Second part (Stegná – Tsambíka) is taken from walk 10 in /Rochford/, but what you do here is to connect with walk 13 (11 in the 2nd edition) in /Graf/ by using a signposted path (later track) towards Tsambíka. Near the northern end of Stegná, where the street forks into one gravel road in front of houses and one behind, a third option goes sharp left on a path through an open (hopefully) gate. Even if you cannot read the letters the sign for Tsambíka should be clearly visible a few meters ahead and to the left. The steep and very rough path goes up the incline. Soon it turns into a rough track. Keep moving ahead upwards until you meet the route followed in /Graf/ at the “olive garden”. Massive road building has more or less destroyed the access to the overgrown track you are supposed to follow from here. You might need to hunt carefully for it in the future. When the track ends hunt out for the continuing footpath slightly to the south (away from the beach). The path takes you to the (in-)famous sand slide.
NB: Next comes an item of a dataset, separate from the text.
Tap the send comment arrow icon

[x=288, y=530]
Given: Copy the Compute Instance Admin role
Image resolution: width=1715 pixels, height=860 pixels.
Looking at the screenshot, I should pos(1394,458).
The third part (Tsambíka – Moní Tsambíka) follows the fabulous route described in /Graf/ (still walk 13, or 11 if you have the 2nd edition). It is actually easier than it looks! After the cloister stroll down the road to the bus stop.

•7 ARCHÁNGELOS – STEGNÁ – HARÁKI ( – MÁSSARI ) (my total time 4h34, this includes stops for photography and refreshments, as well as a dip in the ocean; +412m -527m; 3 laps): This is basically walk 12 in the first edition, walk 10 in the 2nd edition of /Graf/. See also walk 12 in /Rochford/. A really great coastal walk.
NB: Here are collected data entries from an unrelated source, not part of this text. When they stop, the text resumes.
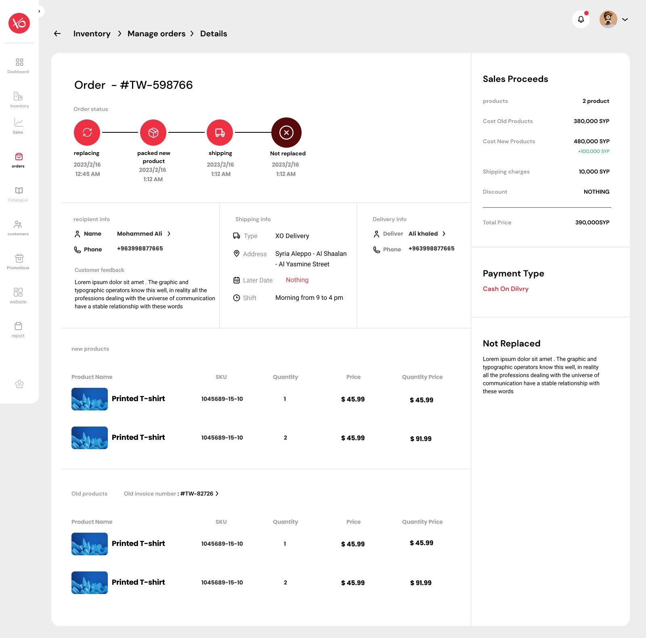Open the settings gear in sidebar
646x638 pixels.
[19, 384]
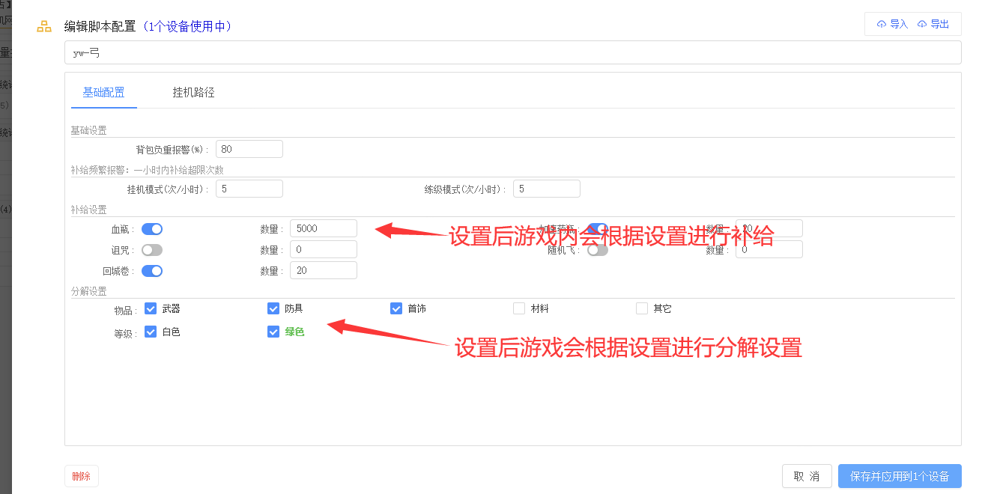Click the 导出 export button
The image size is (985, 494).
(x=933, y=24)
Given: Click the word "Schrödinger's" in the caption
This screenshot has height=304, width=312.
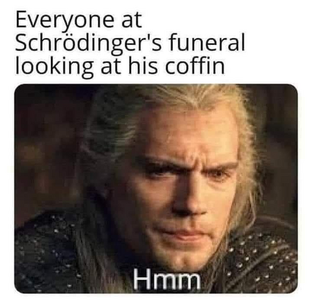Looking at the screenshot, I should click(88, 43).
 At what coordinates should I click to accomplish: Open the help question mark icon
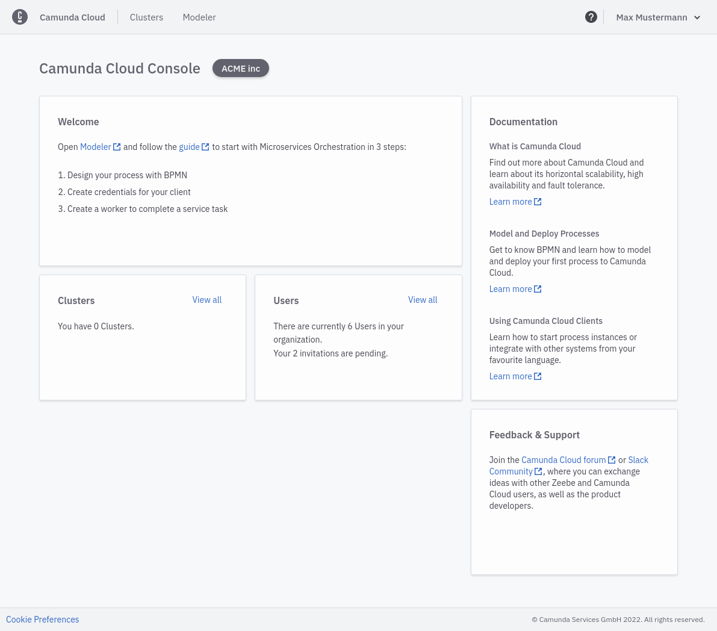591,17
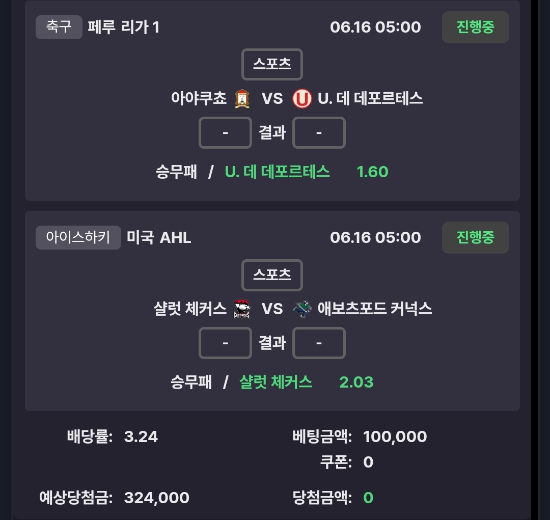The image size is (550, 520).
Task: Click the 예상당첨금 324,000 amount
Action: pos(157,498)
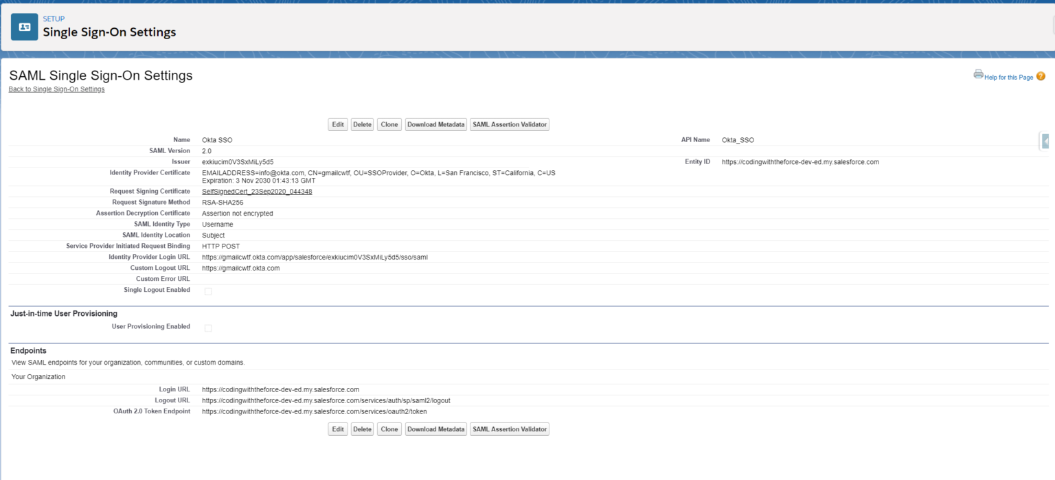Open help via the orange question mark icon

point(1041,76)
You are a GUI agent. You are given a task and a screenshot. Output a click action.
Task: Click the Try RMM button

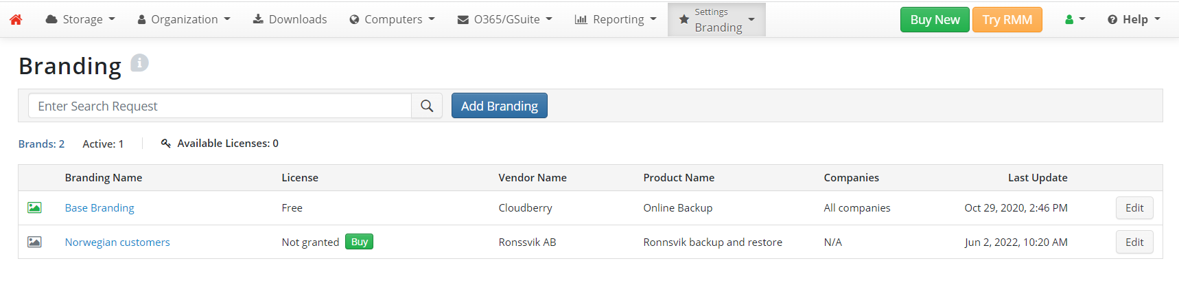tap(1007, 19)
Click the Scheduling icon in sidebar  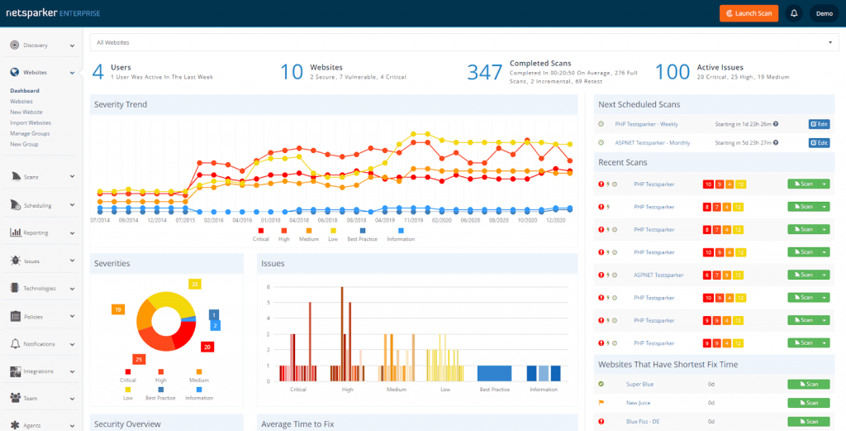(15, 205)
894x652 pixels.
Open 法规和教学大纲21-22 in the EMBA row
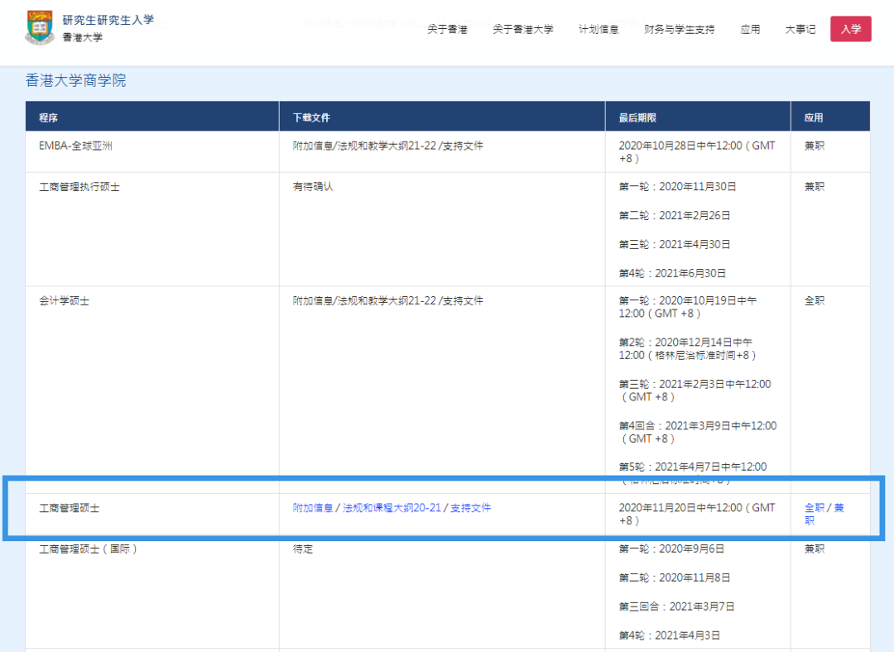point(387,146)
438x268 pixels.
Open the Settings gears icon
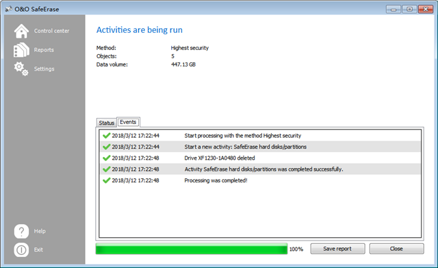point(21,69)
As for walk 6 above take care so you find the marked and cairned path down to Stegná. This is not mentioned in any of the books, but this path actually forks after a while. Do take care to follow the lower route down into the valley. Cairns (at least initially) mark both paths, only the lower one has additional paint blobs.

To get some additional help with route finding from Stegná also refer to walk 5 in /Anderson/.

After that it is mostly a matter of finding and following waymarks. At the “old olive tree” (close to the 1.40 mark in /Graf/) take the track forking left for the beach. Take the track forking right to pick up continuing waymarks to the “little house”. The book is slightly wrong here.

In Haráki, if you are not here in high season when there are buses, you must walk across the dry river bed and turn right with the street afterwards. Then you can stroll up to the bus stop in Mássari. The bus shelter is immediately left when you reach the main road.

•8 PETALOÚDES (my total time 1h53, this includes a lot of stops for photography, or at least tentative photography of those bloody critters, as well as a short visit to the museum; +-178m; 1 lap): This is walk 3 in /Anderson/. A shorter variant of walk 10 below. Good draught beer can be had in the snack bar after your walk!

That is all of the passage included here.